Le Tribunal de commerce de Douai, statuant le 30 septembre 2025, ouvre une liquidation judiciaire immédiate. Cette décision intervient après la déclaration de cessation des paiements par le gérant d’une société commerciale. Le tribunal constate l’impossibilité de faire face au passif exigible. Il applique ainsi les dispositions du code de commerce relatives aux procédures collectives.
La caractérisation de l’état de cessation des paiements
Le juge retient une définition objective et comptable de la cessation. Il fonde sa décision sur l’examen précis de la situation patrimoniale du débiteur. L’analyse des documents produits en chambre du conseil est déterminante.
La preuve de l’état de cessation est apportée par l’insuffisance d’actif. « Il ressort des renseignements et pièces recueillis en Chambre du conseil que l’entreprise se trouve dans l’impossibilité de faire face à son passif échu et exigible qui s’élève à 21 989 euros avec son actif disponible de 9 834 euros » (Motifs). Cette appréciation in concreto est conforme à la définition légale.
La fixation rétroactive de la date de cessation est une prérogative judiciaire. Le tribunal retient une date antérieure à la déclaration du gérant. Cette décision influence la période suspecte et la validité des actes passés.
Les conséquences de l’ouverture de la liquidation judiciaire
La procédure est ouverte sans période d’observation. Le tribunal estime que les conditions d’un redressement ne sont pas réunies. La nomination d’un liquidateur et d’un juge-commissaire organise la phase de réalisation.
Le prononcé d’une liquidation immédiate est justifié par l’absence de perspective. Le tribunal suit une jurisprudence constante sur l’impossibilité manifeste de redressement. « Des perspectives de redressement ne sont pas envisageables, que la situation à ce jour ne permet pas d’envisager un redressement de l’entreprise » (Tribunal de commerce de commerce de Thonon-les-Bains, le 28 mai 2025, n°2025F00464). Cette analyse motive le choix procédural.

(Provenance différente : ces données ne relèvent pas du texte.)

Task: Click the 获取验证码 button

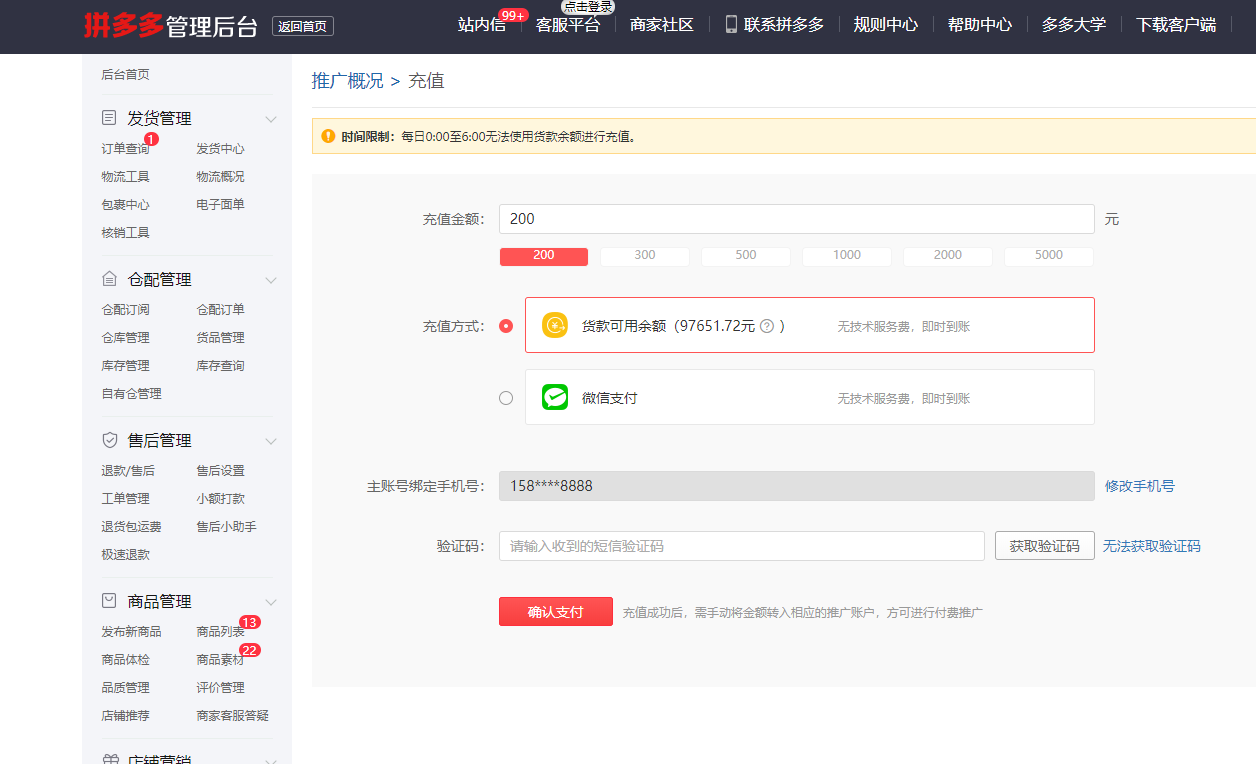Action: coord(1044,546)
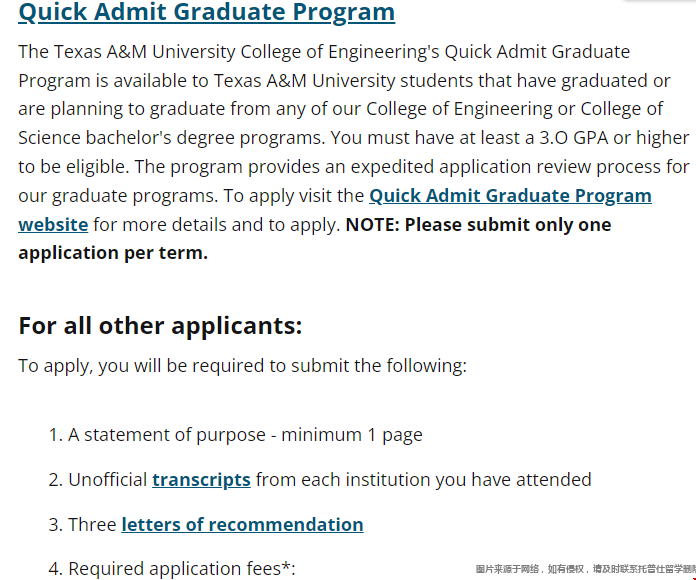The height and width of the screenshot is (580, 696).
Task: Follow the inline Quick Admit Graduate Program link
Action: click(x=510, y=196)
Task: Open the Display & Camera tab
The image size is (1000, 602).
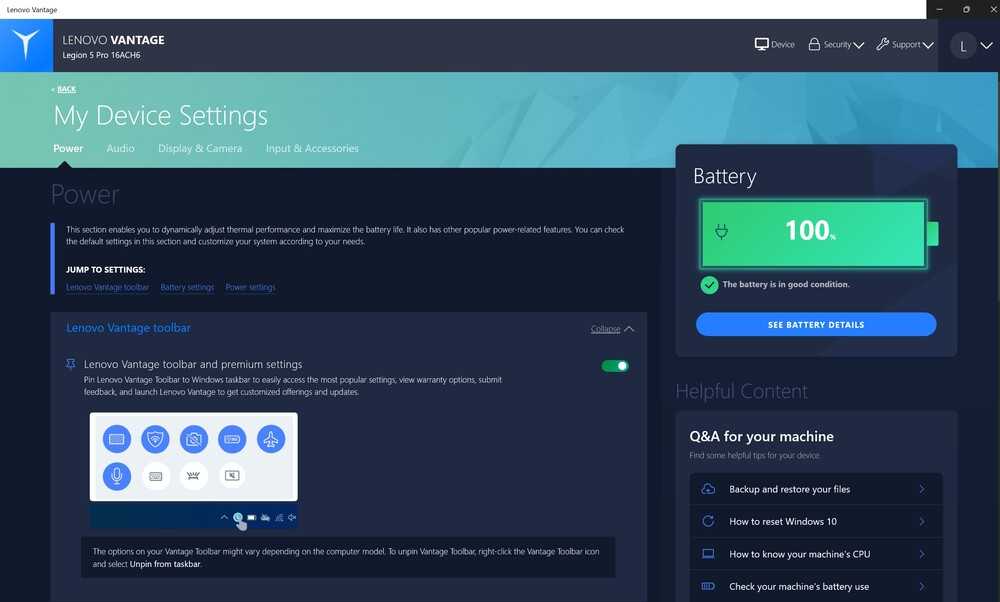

Les missions du liquidateur sont précisées par le jugement d’ouverture. Elles incluent l’établissement d’un rapport et la réalisation de l’actif. Le tribunal fixe également des délais stricts pour le déroulement de la procédure.
Cette décision illustre le contrôle strict du juge sur l’ouverture des liquidations. Elle rappelle l’importance de la preuve comptable pour caractériser la cessation. Le jugement organise une liquidation rapide au vu de l’absence d’activité.